“O ABISMO”

 

ANÁLISE DO LIVRO “O ABISMO”
José Passini
A obra Libertação, de André Luiz, veio trazer mais detalhes sobre regiões purgatoriais ou infernais
que já haviam sido referidas em livros anteriores, como Nosso Lar e No Mundo Maior. Nela, o
Autor descreve, com clareza e concisão, o panorama onde se organizam forças do mal, como agem
junto a encarnados e desencarnados. É um trabalho de informação e de alertamento, pois que revela a
existência de verdadeiras organizações constituídas por inteligências poderosas, infelizmente voltadas
ao mal. O leitor, ao final da obra, terá uma visão equilibrada do mundo espiritual inferior, face ao ensinamentos
nobres que permeiam as descrições e os relatos de situações negativas.

TAREFAS A REALIZAR →
1) Indique, com base no trecho, se cada afirmação está de acordo com ele, respondendo sim ou não e citando literalmente as palavras que decidem: (a) Libertação é uma obra de André Luiz; (b) as regiões purgatoriais ou infernais aparecem pela primeira vez em Libertação; (c) as organizações descritas na obra são voltadas ao bem.
2) Segundo o trecho, em quais livros anteriores a Libertação as regiões purgatoriais ou infernais já haviam sido referidas?
3) Copie do trecho, sem nenhuma alteração, o segmento que vai de "José Passini" até "de situações negativas.".

BLOCO DE DADOS →
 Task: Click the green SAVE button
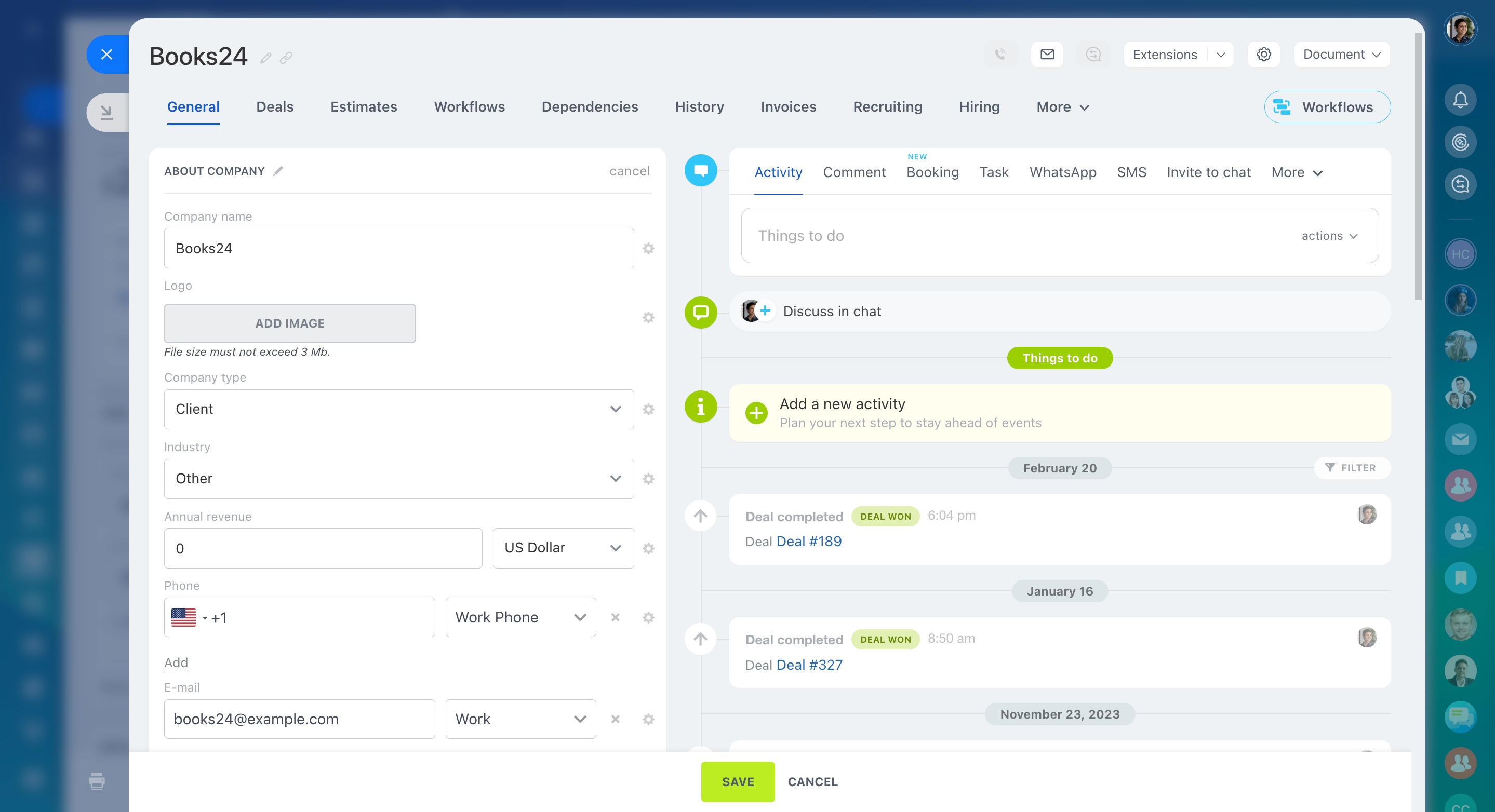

AS RESPOSTAS →
1)
(a) Sim: "A obra Libertação, de André Luiz".
(b) Não: "que já haviam sido referidas em livros anteriores, como Nosso Lar e No Mundo Maior".
(c) Não: "infelizmente voltadas ao mal".

2) Em Nosso Lar e No Mundo Maior.

3)
José Passini
A obra Libertação, de André Luiz, veio trazer mais detalhes sobre regiões purgatoriais ou infernais
que já haviam sido referidas em livros anteriores, como Nosso Lar e No Mundo Maior. Nela, o
Autor descreve, com clareza e concisão, o panorama onde se organizam forças do mal, como agem
junto a encarnados e desencarnados. É um trabalho de informação e de alertamento, pois que revela a
existência de verdadeiras organizações constituídas por inteligências poderosas, infelizmente voltadas
ao mal. O leitor, ao final da obra, terá uma visão equilibrada do mundo espiritual inferior, face ao ensinamentos
nobres que permeiam as descrições e os relatos de situações negativas.